» 作業内容
ケネス・チェンバレンの事件を扱った文章のうち、「アメリカという国は本当に、凄まじく狂気的なのだなと思う。」を含むところから書き始め、「ケネス宅に到着したのである。」まで来たら止めて、その部分を一字も変えずに打ち直してください。

アメリカという国は本当に、凄まじく狂気的なのだなと思う。
まずは内容紹介
それではまず、内容の紹介をすることにしよう。
本作で扱われる事件は、2011年11月19日の早朝5時22分に始まった。被害者は、黒人のケネス・チェンバレン。70歳で心臓の持病を抱えている。そんな彼の元にライフガード社から電話が掛かってきたことで物語は動き出していく。
ライフガード社は恐らく、日本のセコムのような存在なのだろう。契約者に何かあったら自動的に通報が行くようになっているらしく、安否確認のために電話が掛かってきたというわけだ。実はケネスは、寝ている間に無意識の内に首に掛けていたネックレスを外してしまっていた。恐らくだが、「ネックレスを外す」ことでの通報装置が作動する仕組みなのではないかと思う。
さて、ライフガード社は「緊急通報を受けた」ので、通常の手続きに則ってケネスに電話を掛けたのだが、彼はまだ寝ていたため電話に出ない。そこでライフガード社は、ケネスが住む地域の警察に安否確認の依頼を行った。恐らく、これも決められた手順なのだろう。
安否確認の依頼は、消防や救急などその時々で様々な部署に回されるらしいが、この時はホワイトプレーンズ署に連絡が行った。このようにして、通報を受けてから数分後に3人の警察官がケネス宅に到着したのである。
ライフガード社とどのような契約になっているのかは不明だが、連絡を受けた側(今回はホワイトプレーンズ署)は何が何でも安否を確認しなければならないようだ。実際には誤作動だった(緊急事態は起こっていなかった)のだが、そのことをはっきりと確認しなければならないのである。そこで警察官はケネスに、「ドアを開けてくれれば5分で終わる」と、ただ中を確認したいだけだと伝えた。しかし、ケネスは頑としてドアを開けようとしない。それどころか、ドアの前にいる警察官に「また靴を盗もうとしているのか?」とよく分からないことを口にするほどだ。

» 表示データ
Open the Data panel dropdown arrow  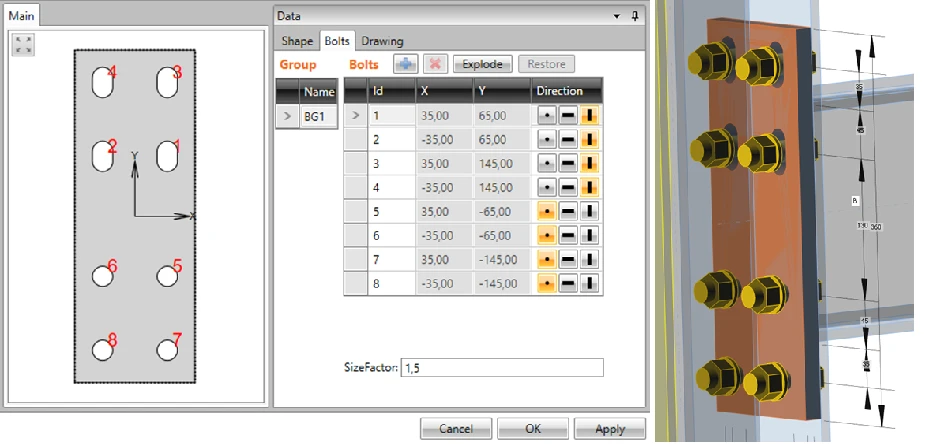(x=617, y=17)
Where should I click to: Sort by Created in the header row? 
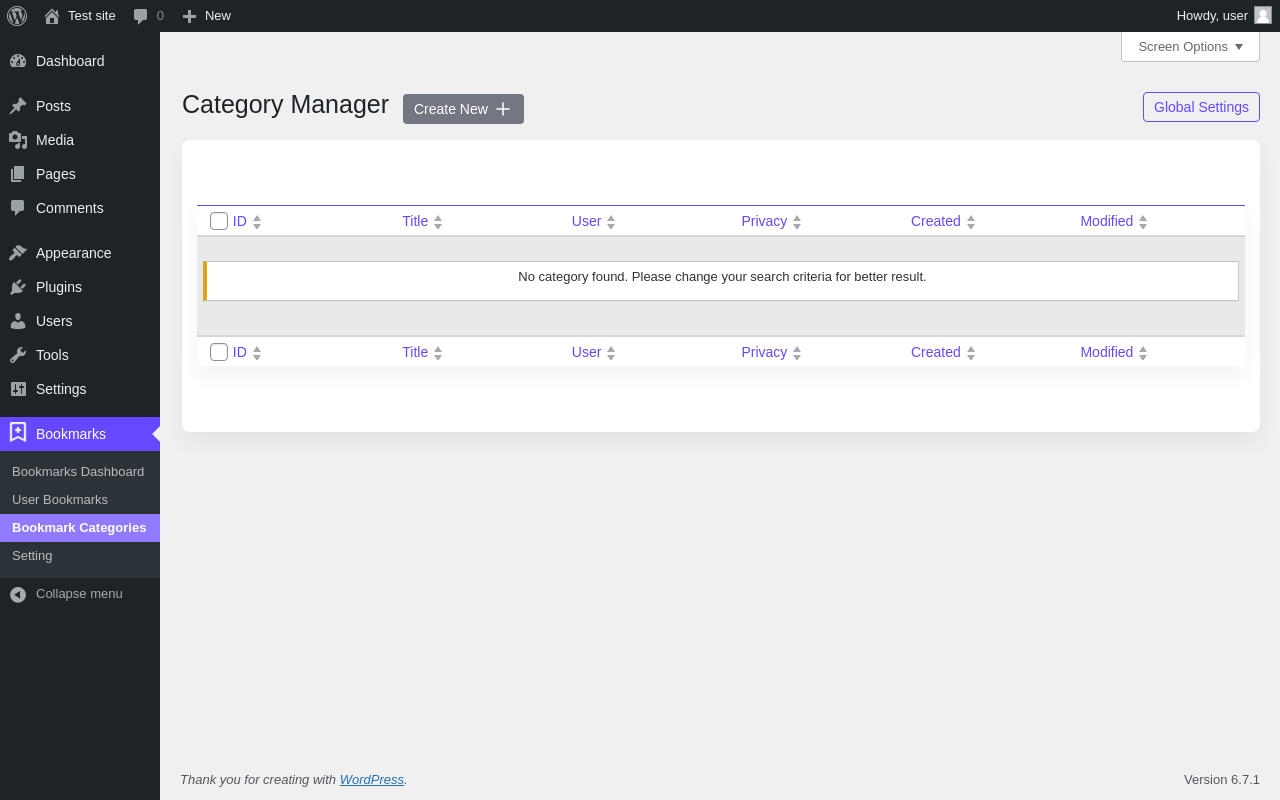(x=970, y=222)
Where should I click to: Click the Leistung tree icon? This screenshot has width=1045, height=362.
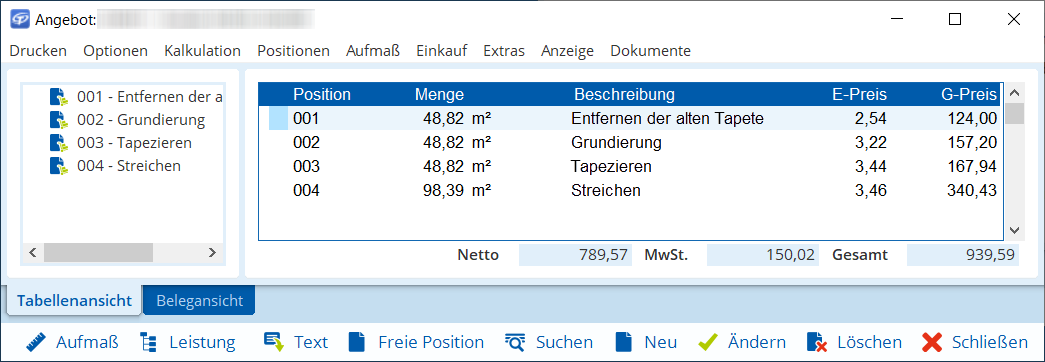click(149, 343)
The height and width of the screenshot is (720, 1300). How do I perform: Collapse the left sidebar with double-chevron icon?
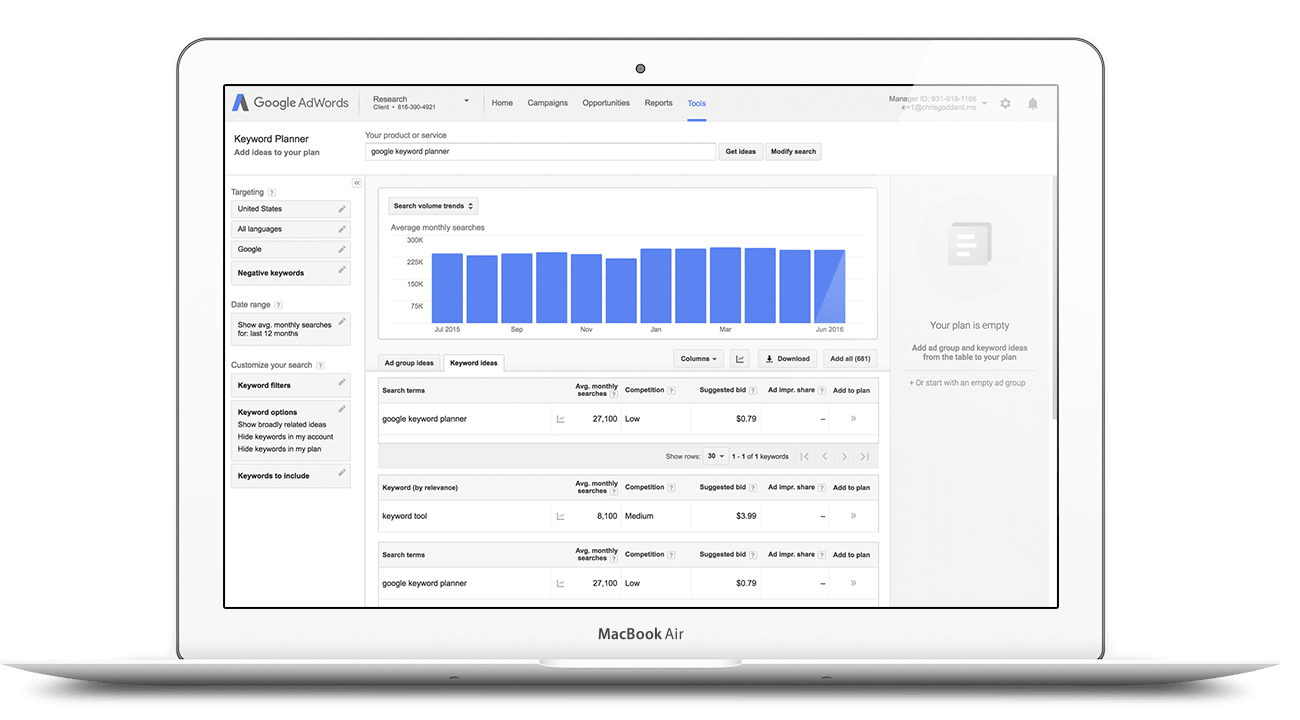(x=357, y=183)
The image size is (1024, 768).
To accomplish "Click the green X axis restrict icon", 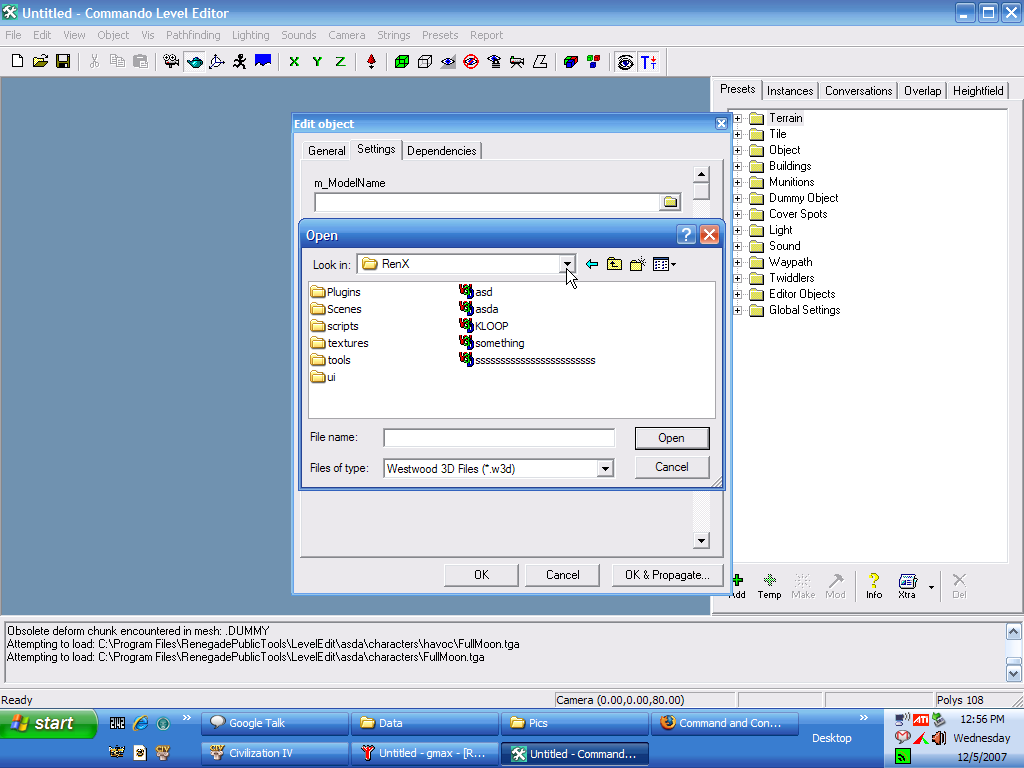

» この問題の答え
アメリカという国は本当に、凄まじく狂気的なのだなと思う。
まずは内容紹介
それではまず、内容の紹介をすることにしよう。
本作で扱われる事件は、2011年11月19日の早朝5時22分に始まった。被害者は、黒人のケネス・チェンバレン。70歳で心臓の持病を抱えている。そんな彼の元にライフガード社から電話が掛かってきたことで物語は動き出していく。
ライフガード社は恐らく、日本のセコムのような存在なのだろう。契約者に何かあったら自動的に通報が行くようになっているらしく、安否確認のために電話が掛かってきたというわけだ。実はケネスは、寝ている間に無意識の内に首に掛けていたネックレスを外してしまっていた。恐らくだが、「ネックレスを外す」ことでの通報装置が作動する仕組みなのではないかと思う。
さて、ライフガード社は「緊急通報を受けた」ので、通常の手続きに則ってケネスに電話を掛けたのだが、彼はまだ寝ていたため電話に出ない。そこでライフガード社は、ケネスが住む地域の警察に安否確認の依頼を行った。恐らく、これも決められた手順なのだろう。
安否確認の依頼は、消防や救急などその時々で様々な部署に回されるらしいが、この時はホワイトプレーンズ署に連絡が行った。このようにして、通報を受けてから数分後に3人の警察官がケネス宅に到着したのである。